STATED GOAL 1:
Duplicate everything from "Plafker's work on" down to "beneath the crust." in the passage on the 1964 Alaska earthquake.
STATED GOAL 2:
According to the passage on the 1964 Alaska earthquake, in what year was evidence for the growth of oceanic plates at mid-ocean ridges first published?

DOCUMENT EXTRACT:
════════════════════
As a USGS geologist, Plafker had studied Alaska's geology each summer since 1953. But he was in Seattle when the 1964 earthquake struck. After Plafker heard the Space Needle had swayed as the seismic waves raced past, he called his boss in Menlo Park, Calif., recommending an immediate response. Any earthquake big enough to shake the Space Needle from Alaska must be of interest to the USGS, he said. [Video: The 1964 Great Alaska Earthquake]
"I suggested we get up there fast before everything was bulldozed flat by the engineers," Plafker said.
Plafker's work on the 1964 earthquake solved a key piece of the plate tectonic puzzle: How oceanic plates recycle themselves at collision belts called subduction zones. At a subduction zone, one plate curves beneath another plate and sinks into the mantle, the hotter layer beneath the crust.
"Before the 1964 earthquake, we did not have a unifying theory of how the earth works," said Peter Hauessler, a USGS research geologist. "The 1964 earthquake was the first time people understood that there were places called subduction zones that produce these really enormous earthquakes."
Plate tectonics is now a widely accepted model that explains everything from why earthquakes happen to how mountains grow. The model says that Earth's surface is divided into stiff slabs of crust called plates. The oceanic plates are born and grow at mid-ocean ridges, the long underwater volcanic chains that wind around the Earth like seams on a baseball. Evidence for this growth was first published in 1963 — progressively older magnetic stripes on the seafloor record spreading away from the volcanic ridges.
But in 1964, geologists
believed the Pacific Plate was rotating counter-clockwise. In that
scenario, no new crust was created at underwater volcanic ridges, nor
was old crust shoved under continents at subduction zones. (The
counter-clockwise rotation was a concept created to explain the hundreds
of miles of offset recently discovered along the San Andreas Fault.)
However, this model didn't explain a strange observation: Where some
plates meet, earthquakes deepen, defining a gently-dipping plane.
════════════════════
PROVIDED DATA:
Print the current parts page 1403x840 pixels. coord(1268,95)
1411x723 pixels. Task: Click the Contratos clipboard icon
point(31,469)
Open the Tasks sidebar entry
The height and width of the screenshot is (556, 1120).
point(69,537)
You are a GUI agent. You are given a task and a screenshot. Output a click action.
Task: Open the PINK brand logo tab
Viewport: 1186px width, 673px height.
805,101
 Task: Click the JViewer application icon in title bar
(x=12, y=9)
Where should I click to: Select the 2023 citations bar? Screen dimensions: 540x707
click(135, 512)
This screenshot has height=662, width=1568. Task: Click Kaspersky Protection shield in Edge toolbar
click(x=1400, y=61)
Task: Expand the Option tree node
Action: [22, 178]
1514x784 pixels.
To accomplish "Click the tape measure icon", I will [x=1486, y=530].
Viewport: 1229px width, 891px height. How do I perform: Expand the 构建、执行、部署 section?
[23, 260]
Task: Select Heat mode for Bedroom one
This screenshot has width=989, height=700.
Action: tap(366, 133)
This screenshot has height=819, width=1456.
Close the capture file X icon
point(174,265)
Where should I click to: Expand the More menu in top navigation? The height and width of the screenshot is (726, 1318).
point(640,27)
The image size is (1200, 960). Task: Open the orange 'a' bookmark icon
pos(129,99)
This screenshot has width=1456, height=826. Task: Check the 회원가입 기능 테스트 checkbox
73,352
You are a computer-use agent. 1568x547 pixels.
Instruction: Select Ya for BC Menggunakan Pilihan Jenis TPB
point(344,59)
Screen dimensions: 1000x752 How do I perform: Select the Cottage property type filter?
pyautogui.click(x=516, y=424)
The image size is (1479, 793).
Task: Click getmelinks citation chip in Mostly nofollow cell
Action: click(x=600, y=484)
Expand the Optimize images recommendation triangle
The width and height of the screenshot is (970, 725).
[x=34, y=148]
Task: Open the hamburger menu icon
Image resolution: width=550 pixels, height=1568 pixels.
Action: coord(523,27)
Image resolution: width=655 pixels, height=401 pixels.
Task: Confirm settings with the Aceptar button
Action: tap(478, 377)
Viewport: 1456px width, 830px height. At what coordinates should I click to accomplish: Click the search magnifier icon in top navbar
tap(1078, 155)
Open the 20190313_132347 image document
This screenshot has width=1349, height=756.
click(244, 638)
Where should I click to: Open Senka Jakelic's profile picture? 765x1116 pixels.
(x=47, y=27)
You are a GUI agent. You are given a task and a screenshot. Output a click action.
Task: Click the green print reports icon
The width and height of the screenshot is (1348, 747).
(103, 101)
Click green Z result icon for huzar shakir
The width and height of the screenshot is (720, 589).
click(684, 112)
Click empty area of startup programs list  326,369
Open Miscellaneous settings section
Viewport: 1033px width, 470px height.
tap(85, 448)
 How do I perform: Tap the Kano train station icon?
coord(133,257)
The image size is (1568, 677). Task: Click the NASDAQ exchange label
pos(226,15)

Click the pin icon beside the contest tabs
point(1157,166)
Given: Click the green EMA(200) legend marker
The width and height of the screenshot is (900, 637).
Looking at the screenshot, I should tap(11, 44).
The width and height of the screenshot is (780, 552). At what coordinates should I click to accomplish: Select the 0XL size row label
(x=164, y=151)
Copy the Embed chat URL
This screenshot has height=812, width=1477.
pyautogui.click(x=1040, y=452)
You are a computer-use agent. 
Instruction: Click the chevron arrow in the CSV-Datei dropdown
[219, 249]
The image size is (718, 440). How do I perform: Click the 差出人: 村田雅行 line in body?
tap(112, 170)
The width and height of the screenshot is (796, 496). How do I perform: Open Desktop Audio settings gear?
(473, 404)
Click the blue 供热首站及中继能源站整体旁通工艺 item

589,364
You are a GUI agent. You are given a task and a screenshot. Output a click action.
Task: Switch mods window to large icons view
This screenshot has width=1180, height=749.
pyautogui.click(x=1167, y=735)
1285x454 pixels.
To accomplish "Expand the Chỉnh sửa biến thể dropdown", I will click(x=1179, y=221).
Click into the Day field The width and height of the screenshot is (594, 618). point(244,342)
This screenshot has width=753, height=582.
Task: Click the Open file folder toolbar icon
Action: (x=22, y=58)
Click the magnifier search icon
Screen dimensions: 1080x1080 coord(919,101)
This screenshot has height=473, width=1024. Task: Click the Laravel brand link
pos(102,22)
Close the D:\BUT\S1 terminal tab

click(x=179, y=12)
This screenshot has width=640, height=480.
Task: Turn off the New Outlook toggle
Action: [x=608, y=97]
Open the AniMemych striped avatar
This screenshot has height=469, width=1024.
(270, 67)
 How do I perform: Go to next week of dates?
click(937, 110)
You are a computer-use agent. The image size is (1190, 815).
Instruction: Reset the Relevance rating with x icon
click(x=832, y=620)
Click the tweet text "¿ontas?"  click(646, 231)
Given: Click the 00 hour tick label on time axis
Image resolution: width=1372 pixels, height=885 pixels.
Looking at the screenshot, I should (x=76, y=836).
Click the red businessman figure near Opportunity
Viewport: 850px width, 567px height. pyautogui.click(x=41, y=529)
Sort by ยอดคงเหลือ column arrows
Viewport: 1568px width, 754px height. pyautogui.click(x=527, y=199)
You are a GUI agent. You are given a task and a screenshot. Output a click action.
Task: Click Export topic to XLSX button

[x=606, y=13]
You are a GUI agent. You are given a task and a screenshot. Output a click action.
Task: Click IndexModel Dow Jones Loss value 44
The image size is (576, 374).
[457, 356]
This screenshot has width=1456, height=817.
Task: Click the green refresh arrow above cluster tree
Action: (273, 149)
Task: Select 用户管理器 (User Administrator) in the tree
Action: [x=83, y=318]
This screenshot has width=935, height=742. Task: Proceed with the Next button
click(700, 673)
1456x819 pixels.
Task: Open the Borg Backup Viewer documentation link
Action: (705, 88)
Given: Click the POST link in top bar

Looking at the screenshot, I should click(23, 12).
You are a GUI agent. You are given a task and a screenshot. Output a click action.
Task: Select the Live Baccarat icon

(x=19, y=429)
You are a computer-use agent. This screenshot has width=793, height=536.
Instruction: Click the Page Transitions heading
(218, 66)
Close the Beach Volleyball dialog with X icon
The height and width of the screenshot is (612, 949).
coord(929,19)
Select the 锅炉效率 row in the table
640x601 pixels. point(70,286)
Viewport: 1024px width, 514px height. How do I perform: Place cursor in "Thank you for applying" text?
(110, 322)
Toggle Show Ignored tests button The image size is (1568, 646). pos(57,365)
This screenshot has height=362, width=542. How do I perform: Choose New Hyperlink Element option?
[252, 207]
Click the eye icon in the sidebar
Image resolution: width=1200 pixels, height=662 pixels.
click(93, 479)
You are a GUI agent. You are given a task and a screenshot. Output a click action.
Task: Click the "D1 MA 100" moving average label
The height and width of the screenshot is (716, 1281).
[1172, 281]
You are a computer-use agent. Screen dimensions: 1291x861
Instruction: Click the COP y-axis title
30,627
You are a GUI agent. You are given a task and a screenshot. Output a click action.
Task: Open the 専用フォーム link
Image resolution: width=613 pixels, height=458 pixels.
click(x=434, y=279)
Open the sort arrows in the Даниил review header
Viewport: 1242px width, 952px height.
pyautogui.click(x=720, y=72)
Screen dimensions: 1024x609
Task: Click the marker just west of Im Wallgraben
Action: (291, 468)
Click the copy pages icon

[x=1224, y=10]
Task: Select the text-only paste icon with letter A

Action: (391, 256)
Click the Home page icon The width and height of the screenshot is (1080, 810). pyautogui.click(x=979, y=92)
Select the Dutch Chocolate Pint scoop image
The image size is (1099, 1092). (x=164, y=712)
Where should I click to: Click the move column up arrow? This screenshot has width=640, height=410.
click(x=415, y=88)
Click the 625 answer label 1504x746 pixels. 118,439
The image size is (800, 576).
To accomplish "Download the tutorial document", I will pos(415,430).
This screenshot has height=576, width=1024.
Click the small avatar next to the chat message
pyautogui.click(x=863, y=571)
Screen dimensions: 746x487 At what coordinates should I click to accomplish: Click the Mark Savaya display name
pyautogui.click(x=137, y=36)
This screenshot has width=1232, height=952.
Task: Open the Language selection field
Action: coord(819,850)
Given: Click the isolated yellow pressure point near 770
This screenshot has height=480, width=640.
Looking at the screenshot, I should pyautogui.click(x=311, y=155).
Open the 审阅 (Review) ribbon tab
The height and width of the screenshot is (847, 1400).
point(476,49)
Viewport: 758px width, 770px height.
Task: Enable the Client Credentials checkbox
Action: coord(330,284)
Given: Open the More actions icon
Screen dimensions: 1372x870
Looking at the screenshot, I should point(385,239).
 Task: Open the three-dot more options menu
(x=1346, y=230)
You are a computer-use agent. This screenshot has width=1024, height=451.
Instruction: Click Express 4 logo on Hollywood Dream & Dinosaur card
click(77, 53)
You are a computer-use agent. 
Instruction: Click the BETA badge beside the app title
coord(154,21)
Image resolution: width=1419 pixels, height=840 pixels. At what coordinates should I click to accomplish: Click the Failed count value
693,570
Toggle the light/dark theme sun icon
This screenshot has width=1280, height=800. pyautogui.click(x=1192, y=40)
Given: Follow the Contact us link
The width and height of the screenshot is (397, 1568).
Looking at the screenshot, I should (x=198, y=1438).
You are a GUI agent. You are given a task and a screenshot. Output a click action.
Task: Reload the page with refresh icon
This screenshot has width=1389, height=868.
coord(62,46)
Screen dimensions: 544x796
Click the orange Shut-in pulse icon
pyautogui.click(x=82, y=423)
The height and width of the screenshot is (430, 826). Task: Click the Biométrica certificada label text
════════════════════
RESULT 1:
Plafker's work on the 1964 earthquake solved a key piece of the plate tectonic puzzle: How oceanic plates recycle themselves at collision belts called subduction zones. At a subduction zone, one plate curves beneath another plate and sinks into the mantle, the hotter layer beneath the crust.

RESULT 2:
1963